## TASK OBJECTIVE:
Nothing below is to be printed except the lines between the line holding "Given: Click the duplicate pages icon" and the line holding "Viewport: 1345px width, 655px height.", inclusive, each exactly as it appears.

## DATASET:
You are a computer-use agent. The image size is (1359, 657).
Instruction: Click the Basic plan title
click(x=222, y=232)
* * *
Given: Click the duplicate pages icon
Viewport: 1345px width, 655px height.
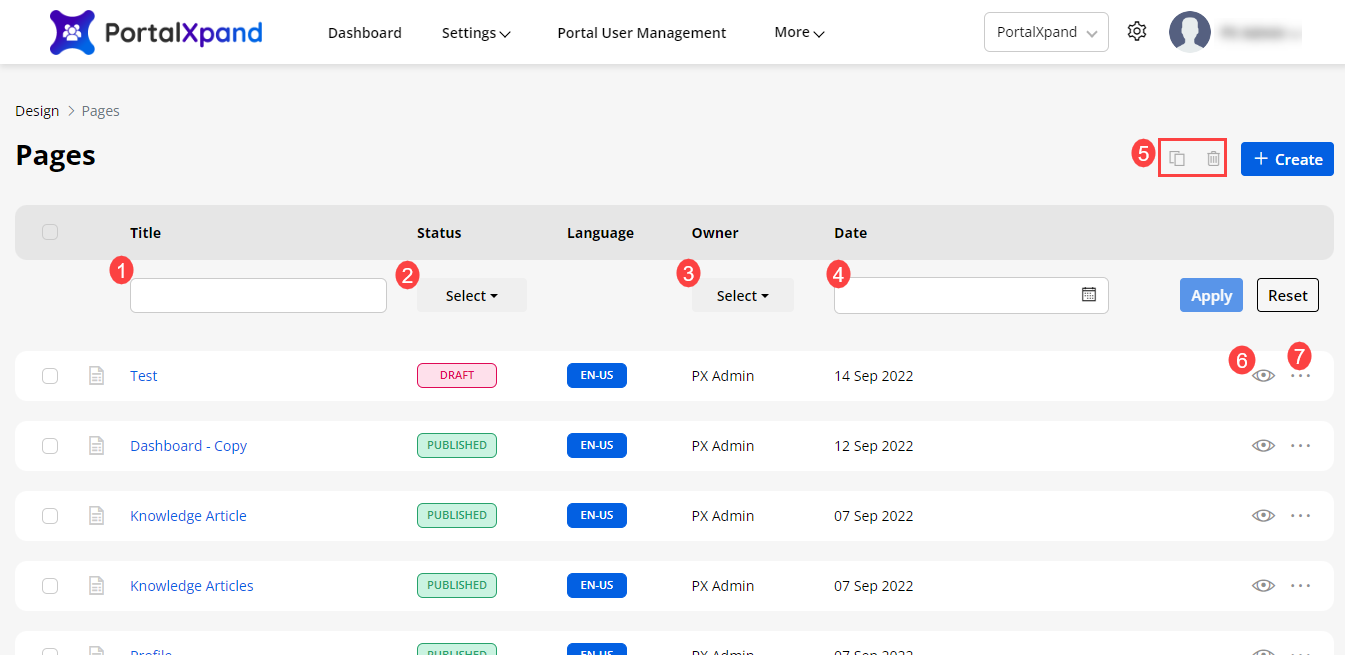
...
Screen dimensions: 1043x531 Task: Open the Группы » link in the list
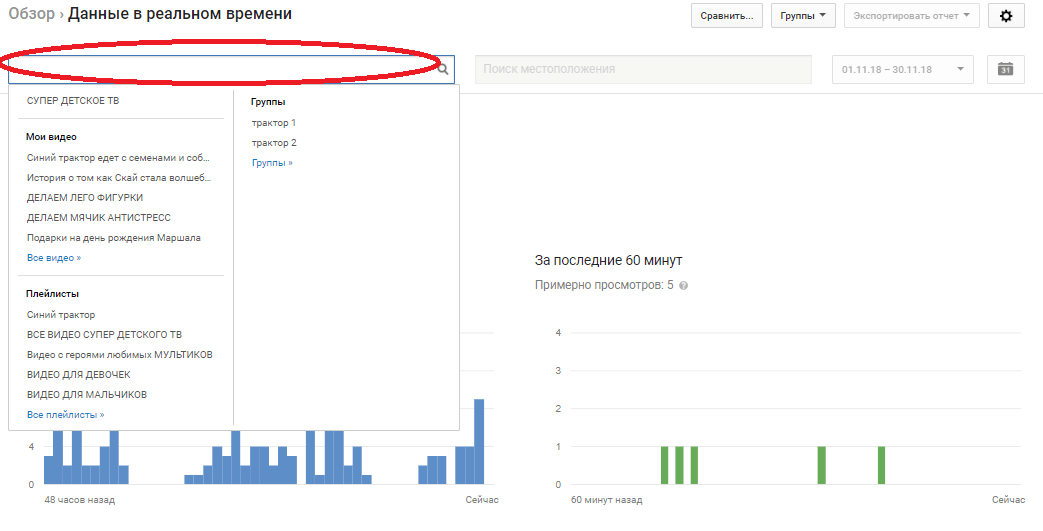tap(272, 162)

## EXERCISE OUTPUT:
Given: Click the duplicate pages icon
Viewport: 1345px width, 655px height.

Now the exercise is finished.